Обычай не является важным «источником» права в современном мире. Обычно он является второстепенным в том смысле, что законодательство может лишить обычное правило правового статуса; и во многих системах критерии, которыми руководствуются суды при определении того, следует ли признавать тот или иной обычай и является ли обычай соответствующим правовому признанию, включают в себя такие изменчивые понятия, как, например, «разумность» («reasonableness»), что дает основание считать, что в процессе принятия или непринятия обычая суды пользуются почти бесконтрольным правом усмотрения. Но если это действительно так, то определять правовой статус обычая на основании того, «приказал» ли законодатель, суверен или суд его признавать, — значит расширить значение понятия «приказ» до такой степени, что он совершенно утрачивает первоначальный смысл.

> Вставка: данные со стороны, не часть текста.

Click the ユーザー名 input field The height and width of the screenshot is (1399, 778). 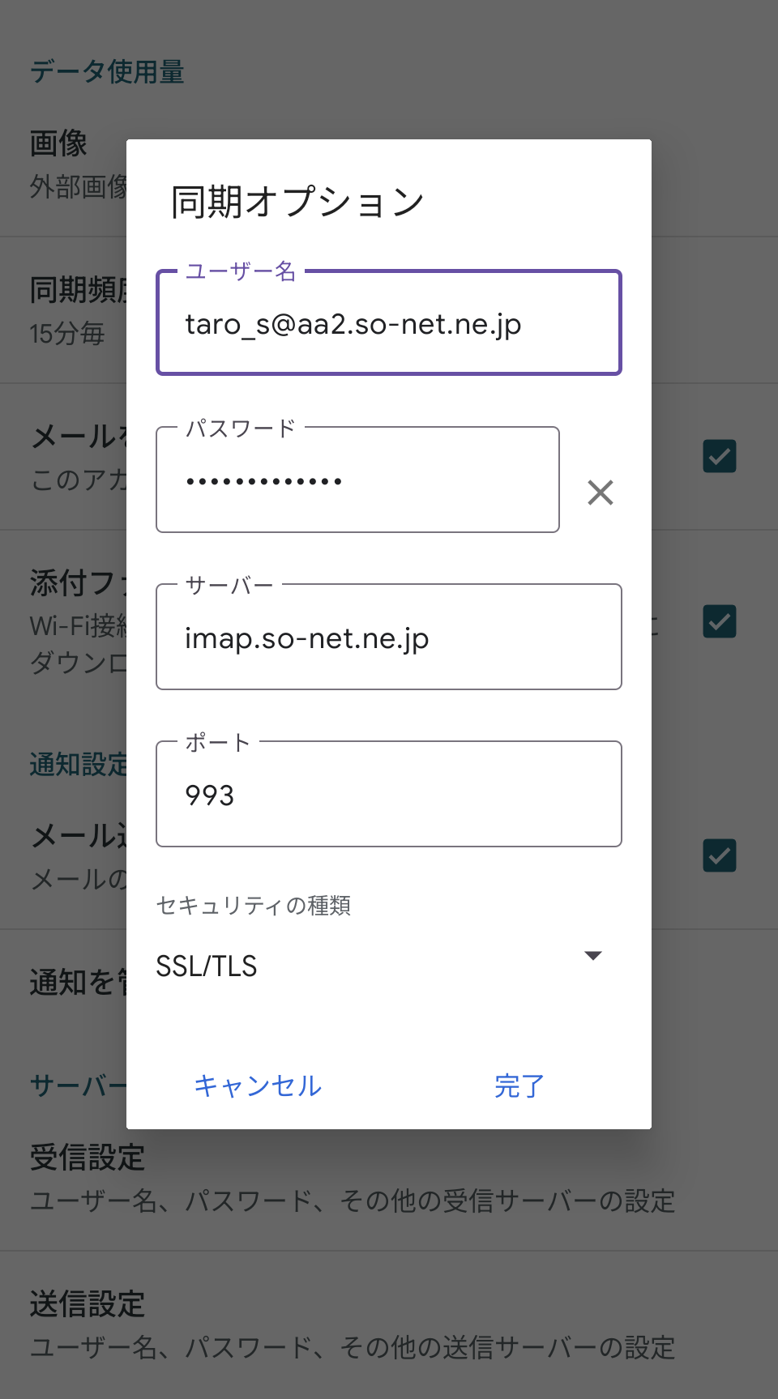(x=389, y=324)
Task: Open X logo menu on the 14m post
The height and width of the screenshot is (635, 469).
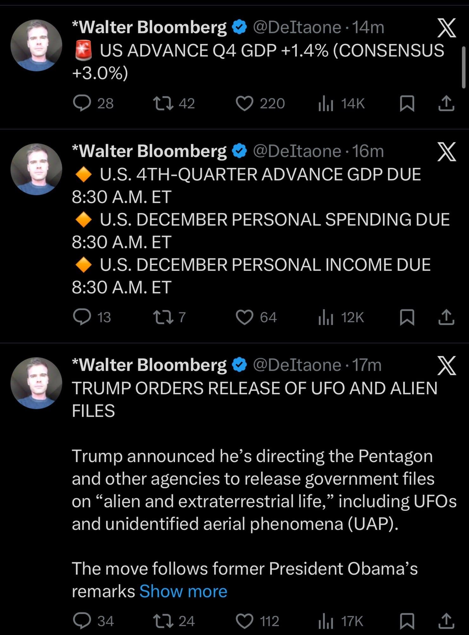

Для того чтобы рассмотреть доктрину правого признания, мы должны вновь напомнить о роли суверена в концепции права как принудительного приказа. Следуя этой теории, право представляет собой приказ суверена или его подчиненного, которому он дает распоряжение от своего имени. В первом случае право создается приказом суверена в буквальном смысле этого слова. Во втором случае приказ, отданный подчиненным, будет являться правом только в том случае, если он, в свою очередь, отдан во исполнение другого приказа самого суверена. Подчиненный должен обладать некоторыми полномочиями, делегированными сувереном, для вынесения предписаний от своего имени. Иногда это может быть предусмотрено прямым указанием министру «сделать распоряжения» по определенному поводу. Если бы данная теория этим ограничилась, то она, очевидно, вступила бы в противоречие с фактами; потому она расширяется за счет утверждения, что иногда суверен может выразить свою волю в менее приказной форме. Его предписания могут быть «молчаливыми» («tacit»); он может, не давая определенного указания, выразить свои намерения, чтобы его подданные действовали определенным образом, не вмешиваясь, когда подчиненные отдают приказания своим подчиненным и наказывают их за неповиновение.